Interestingly, back in March, Rio-based Afro-Brazilian entrepreneur Humberto Baltar noted that when he and his black girlfriend enter chic restaurants, he notes stares of discomfort that he didn’t see happen with white and mixed couples. What Baltar’s observation and Brazil’s media have in common is an apparent rejection of black couples; black couples that love and have black children together. Sound far-fetched? Not really considering Brazil’s historic promotion of interracial relations with the goal of the disappearance of the black race. Not really, considering that at least some of the rejection of Haitian immigrants likely has to do with their dark skin. For as rapper Emicida once put it, “Brazil applauds miscegenation when it lightens (the skin), when it darkens, it condemns it”. Did Emicida have a point? Do Brazilians on average prefer to see miscegenation as long as it produces a skin color closer to that of Gisele Bündchen rather than Pelé? Well, if you’ve read the material on this blog for any amount of time, the answer should be pretty obvious.
Now, what what we discussing again?
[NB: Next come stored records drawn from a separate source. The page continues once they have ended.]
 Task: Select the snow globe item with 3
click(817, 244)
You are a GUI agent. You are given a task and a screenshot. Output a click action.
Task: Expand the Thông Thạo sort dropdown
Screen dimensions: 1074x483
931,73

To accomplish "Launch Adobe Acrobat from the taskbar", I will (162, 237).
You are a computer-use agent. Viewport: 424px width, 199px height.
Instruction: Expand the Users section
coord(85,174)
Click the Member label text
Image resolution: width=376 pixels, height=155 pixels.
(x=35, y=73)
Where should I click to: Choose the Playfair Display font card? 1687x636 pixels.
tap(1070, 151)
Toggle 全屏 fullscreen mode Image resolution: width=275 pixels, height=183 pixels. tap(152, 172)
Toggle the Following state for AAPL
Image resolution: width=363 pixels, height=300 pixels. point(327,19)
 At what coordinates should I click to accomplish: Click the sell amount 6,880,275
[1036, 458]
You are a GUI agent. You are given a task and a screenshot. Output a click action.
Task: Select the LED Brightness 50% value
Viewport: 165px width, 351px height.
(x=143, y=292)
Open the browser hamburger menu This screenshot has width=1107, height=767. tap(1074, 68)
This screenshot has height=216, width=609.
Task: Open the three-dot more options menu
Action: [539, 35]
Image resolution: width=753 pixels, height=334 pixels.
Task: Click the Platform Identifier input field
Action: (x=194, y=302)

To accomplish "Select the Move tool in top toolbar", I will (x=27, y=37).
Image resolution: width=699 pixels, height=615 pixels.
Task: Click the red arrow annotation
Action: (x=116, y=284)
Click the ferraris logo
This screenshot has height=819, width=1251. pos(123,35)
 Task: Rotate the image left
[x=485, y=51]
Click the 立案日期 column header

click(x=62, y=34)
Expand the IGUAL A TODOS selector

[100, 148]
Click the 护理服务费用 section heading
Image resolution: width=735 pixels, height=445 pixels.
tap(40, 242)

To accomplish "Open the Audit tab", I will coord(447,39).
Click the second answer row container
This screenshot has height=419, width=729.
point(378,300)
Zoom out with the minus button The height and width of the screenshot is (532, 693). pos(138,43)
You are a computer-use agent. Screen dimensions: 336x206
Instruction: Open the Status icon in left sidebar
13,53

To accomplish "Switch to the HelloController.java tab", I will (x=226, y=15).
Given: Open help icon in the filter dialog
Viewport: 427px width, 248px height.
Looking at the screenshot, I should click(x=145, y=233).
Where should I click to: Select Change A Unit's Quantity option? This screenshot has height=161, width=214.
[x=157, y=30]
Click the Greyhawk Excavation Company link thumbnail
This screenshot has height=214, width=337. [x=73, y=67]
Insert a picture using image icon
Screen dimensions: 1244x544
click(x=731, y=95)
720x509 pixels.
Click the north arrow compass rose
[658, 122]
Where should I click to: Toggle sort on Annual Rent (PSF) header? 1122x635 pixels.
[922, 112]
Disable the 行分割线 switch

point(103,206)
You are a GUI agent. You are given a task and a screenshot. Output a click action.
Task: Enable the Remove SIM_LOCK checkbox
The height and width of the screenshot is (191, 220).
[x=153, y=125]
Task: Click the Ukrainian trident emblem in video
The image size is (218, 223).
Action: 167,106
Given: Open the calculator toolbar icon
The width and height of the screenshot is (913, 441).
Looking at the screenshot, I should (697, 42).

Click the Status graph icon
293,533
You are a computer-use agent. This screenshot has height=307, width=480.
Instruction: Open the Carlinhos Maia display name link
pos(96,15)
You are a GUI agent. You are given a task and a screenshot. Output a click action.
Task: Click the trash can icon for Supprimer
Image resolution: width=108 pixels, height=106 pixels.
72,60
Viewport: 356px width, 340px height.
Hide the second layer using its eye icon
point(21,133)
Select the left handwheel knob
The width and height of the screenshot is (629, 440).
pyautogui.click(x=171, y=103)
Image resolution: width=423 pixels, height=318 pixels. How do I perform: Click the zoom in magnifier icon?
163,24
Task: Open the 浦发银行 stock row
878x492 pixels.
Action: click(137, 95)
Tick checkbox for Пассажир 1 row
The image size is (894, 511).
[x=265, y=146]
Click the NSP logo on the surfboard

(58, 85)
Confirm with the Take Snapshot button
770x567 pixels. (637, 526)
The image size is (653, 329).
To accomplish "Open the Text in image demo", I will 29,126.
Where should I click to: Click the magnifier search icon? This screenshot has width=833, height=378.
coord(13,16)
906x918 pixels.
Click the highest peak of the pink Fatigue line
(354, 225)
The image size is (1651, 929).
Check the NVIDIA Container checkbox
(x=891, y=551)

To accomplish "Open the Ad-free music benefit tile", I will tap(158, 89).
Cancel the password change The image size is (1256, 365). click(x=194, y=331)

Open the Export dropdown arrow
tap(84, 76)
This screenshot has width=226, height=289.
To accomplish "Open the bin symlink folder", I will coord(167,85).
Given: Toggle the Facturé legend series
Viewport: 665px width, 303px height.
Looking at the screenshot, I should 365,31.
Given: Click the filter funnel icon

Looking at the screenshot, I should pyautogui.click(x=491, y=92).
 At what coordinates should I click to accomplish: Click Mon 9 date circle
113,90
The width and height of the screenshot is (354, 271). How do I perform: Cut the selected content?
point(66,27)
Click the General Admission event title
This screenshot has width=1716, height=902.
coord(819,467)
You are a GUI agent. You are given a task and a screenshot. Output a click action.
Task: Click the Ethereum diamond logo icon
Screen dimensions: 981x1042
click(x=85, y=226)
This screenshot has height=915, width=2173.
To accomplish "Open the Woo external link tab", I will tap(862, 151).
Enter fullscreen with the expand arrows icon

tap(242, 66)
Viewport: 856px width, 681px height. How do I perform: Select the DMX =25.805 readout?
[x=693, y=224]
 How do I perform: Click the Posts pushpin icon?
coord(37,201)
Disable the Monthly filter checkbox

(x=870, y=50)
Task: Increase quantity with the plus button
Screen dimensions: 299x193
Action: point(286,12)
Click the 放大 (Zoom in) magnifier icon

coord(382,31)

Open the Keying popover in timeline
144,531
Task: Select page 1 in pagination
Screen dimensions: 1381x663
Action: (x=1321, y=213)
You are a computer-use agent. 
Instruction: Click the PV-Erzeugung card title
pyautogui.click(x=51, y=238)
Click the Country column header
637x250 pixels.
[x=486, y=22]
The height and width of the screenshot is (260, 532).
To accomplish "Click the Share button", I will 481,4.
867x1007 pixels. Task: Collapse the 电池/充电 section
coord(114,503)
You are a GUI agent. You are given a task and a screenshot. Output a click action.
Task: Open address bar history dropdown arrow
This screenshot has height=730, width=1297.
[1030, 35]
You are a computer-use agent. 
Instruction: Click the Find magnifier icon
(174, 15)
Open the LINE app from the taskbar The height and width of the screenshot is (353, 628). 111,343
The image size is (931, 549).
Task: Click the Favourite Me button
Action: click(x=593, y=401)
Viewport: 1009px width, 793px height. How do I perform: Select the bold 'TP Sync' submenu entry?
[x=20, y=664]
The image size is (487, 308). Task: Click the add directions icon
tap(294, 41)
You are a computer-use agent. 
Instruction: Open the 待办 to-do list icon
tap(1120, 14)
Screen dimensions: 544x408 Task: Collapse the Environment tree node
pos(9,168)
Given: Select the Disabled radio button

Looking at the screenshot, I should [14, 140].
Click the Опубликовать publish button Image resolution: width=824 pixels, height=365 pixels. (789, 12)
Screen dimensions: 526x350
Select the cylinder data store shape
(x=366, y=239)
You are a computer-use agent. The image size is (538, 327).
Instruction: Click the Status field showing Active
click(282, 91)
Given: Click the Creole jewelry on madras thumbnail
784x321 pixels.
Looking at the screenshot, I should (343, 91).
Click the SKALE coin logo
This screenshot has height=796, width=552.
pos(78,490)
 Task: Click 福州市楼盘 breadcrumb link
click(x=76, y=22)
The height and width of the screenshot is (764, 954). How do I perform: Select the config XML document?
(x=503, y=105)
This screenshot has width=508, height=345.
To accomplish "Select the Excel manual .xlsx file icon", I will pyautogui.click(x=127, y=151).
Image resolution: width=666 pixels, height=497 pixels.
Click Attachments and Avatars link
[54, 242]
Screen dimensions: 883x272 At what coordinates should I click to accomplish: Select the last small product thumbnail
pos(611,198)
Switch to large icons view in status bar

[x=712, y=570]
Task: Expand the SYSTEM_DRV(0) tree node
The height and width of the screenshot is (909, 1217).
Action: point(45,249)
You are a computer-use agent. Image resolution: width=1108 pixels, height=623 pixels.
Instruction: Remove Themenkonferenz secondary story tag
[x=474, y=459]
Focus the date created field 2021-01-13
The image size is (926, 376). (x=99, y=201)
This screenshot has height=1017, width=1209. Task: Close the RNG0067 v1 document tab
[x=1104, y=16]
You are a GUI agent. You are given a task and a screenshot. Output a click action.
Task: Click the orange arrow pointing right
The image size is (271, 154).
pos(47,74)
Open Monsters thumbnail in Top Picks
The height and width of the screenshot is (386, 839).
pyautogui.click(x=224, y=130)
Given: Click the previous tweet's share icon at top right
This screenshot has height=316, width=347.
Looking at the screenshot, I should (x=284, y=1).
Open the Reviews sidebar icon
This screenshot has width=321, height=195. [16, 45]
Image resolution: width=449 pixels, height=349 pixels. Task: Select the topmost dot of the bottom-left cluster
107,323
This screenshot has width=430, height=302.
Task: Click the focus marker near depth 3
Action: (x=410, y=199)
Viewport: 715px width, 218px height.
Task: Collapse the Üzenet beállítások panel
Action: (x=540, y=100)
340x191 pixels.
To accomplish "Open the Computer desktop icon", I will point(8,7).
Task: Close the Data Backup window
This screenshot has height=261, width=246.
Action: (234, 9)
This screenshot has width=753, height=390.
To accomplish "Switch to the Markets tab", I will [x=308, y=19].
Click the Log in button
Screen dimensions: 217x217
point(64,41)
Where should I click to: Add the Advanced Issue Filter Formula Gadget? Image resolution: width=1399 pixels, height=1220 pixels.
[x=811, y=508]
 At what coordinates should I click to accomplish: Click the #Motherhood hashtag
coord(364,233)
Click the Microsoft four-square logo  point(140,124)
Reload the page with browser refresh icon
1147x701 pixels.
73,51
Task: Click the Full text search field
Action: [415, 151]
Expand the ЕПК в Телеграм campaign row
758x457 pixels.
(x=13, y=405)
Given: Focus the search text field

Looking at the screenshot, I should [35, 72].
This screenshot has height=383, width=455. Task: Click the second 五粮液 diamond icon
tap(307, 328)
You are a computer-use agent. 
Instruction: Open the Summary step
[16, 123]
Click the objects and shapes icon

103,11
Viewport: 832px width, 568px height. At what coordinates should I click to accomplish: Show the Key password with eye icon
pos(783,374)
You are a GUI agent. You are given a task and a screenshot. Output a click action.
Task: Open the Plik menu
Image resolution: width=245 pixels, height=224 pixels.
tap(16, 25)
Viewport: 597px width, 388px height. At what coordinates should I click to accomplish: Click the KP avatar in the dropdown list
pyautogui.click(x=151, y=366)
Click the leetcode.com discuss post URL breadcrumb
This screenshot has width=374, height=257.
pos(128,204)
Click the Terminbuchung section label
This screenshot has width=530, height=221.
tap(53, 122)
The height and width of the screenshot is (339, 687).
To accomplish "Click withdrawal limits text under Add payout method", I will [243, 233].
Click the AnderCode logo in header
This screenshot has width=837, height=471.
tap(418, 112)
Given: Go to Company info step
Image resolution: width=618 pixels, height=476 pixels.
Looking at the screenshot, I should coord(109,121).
Oh yes, the novela…Here we go…
FINALLY: After 20 years on the air, Malhação will have a black protagonist for the first time in its history
By Amauri Terto
As the saying goes: Antes tarde do que nunca (better late than never).
After 20 years on the air, the novela (with the feel of a series) Globo TV’s Malhação took a first step towards the much-discussed black representation on TV, placing actress Aline Dias as protagonist.
In 2008, the attraction had come close to a similar position in putting in the main cast black actor Michael Borges. He, however, left the plot in the middle of the season without explanation.
In the new phase, whose title will be Pro Dia Nascer Feliz, Aline will be the main star of the plot. She has already participated in the 2013 novela Sangue Bom, and the 2014 series Sexo e as Negas.
The romantic opposite of Aline Dias will be the model and actor Felipe Roque. He’s appeared in the novela A Regra do Jogo (The Rule of the Game) and movie S.O.S. Mulheres ao Mar 2.
Besides the couple, Louise Cardoso, Marcos Pasquim, Thiago Fragoso and Deborah Secco are already confirmed in the new season – which begins on Aug. 22.
The impact of the news on social networks had broad approval:
I’ll be happy for the black actress who’s having the opportunity to be protagonist, for the black children who watch Malhação
Rafa, o Urgh @urgh
And the new Malhação that FINALLY after 20 years has a black protagonist?! I think it’s good.
Jonnas Silveira @jonnws
Malhação will have its first black protagonist.
Malhação will have the first black protagonist, I’m screaming caralhooo
Jean Chachki ❁ @garotoexemplar
The society is evolving slowly but has already evolved to the point of the next protagonist of Malhação being black. ❤ pic.twitter.com/0M2jdDrDc0
First black protagonist in the history of Malhação ❤
I liked the next protagonists of Malhação. Finally a black protagonist!